EXERCISE AIM »
Would you please set down, word for word, the lines from the one with "Given: Focus the" through the final line of the data below, omitting any pictures?

DATA TO USE »
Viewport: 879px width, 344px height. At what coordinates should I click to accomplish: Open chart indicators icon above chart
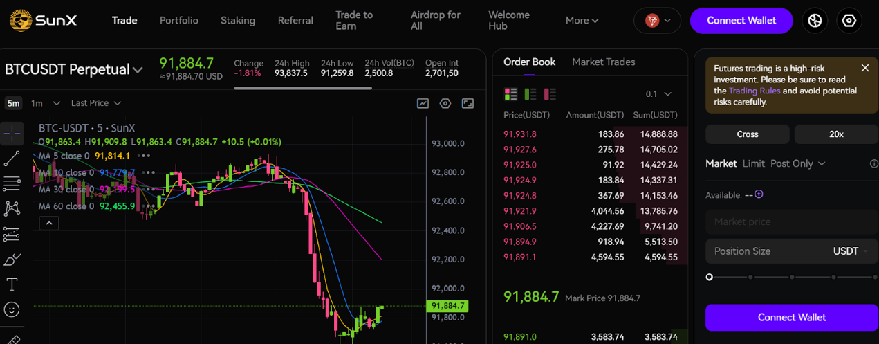(x=423, y=103)
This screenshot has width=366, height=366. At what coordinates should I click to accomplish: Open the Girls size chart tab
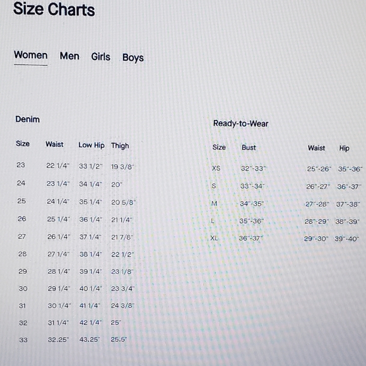[100, 57]
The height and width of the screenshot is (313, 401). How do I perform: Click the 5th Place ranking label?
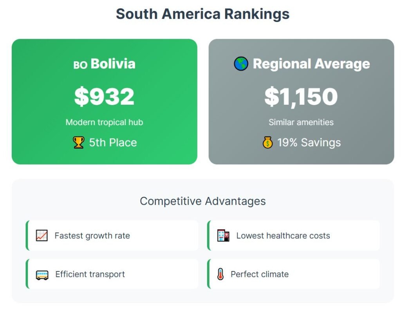coord(113,142)
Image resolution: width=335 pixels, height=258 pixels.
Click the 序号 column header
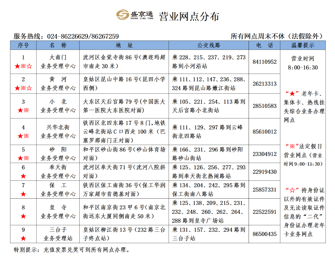click(23, 45)
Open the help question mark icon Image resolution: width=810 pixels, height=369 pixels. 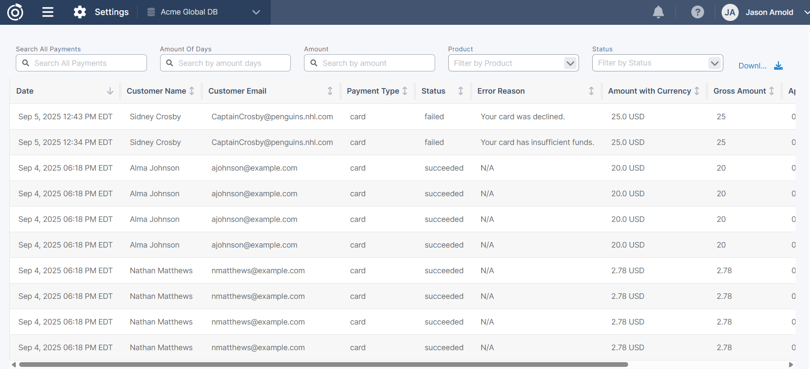697,12

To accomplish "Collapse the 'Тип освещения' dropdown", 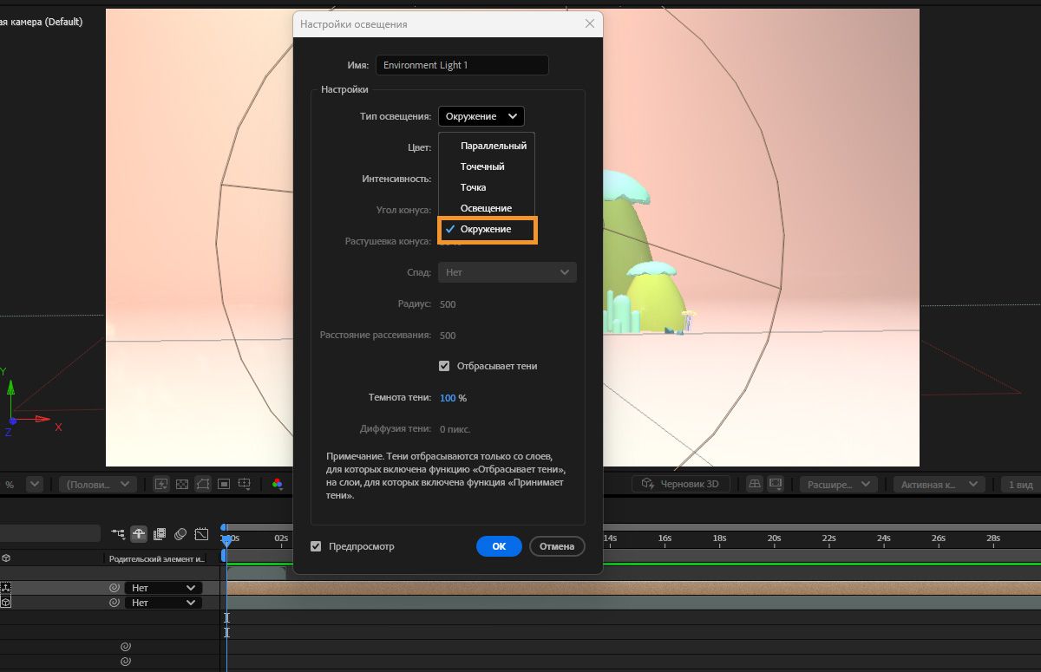I will pos(481,116).
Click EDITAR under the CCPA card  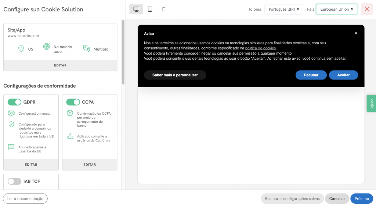point(90,165)
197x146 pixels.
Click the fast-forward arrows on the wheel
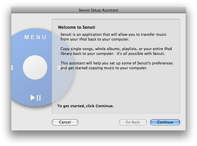(x=63, y=68)
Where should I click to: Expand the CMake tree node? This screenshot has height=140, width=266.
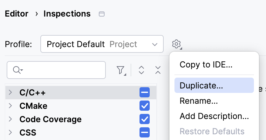point(10,106)
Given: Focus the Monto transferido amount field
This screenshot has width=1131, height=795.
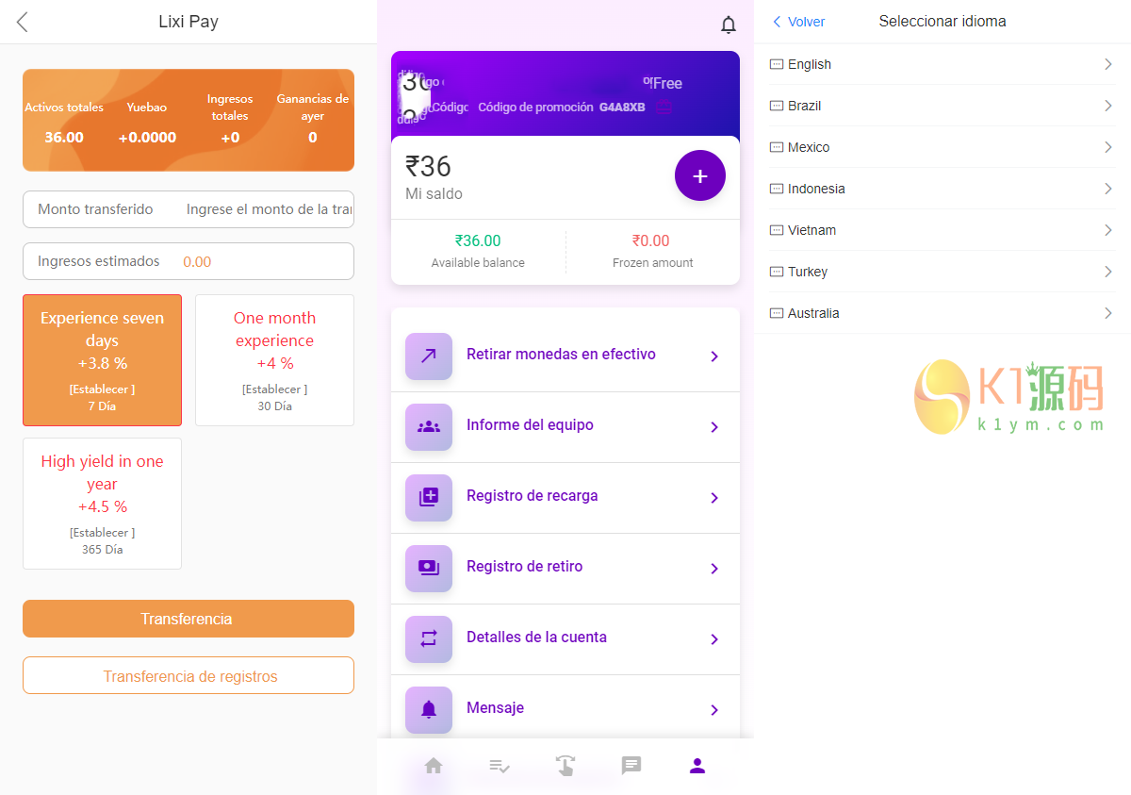Looking at the screenshot, I should click(x=269, y=209).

RESPONSE AREA »
Given: Focus the Monto transferido amount field
This screenshot has width=1131, height=795.
Looking at the screenshot, I should click(x=269, y=209).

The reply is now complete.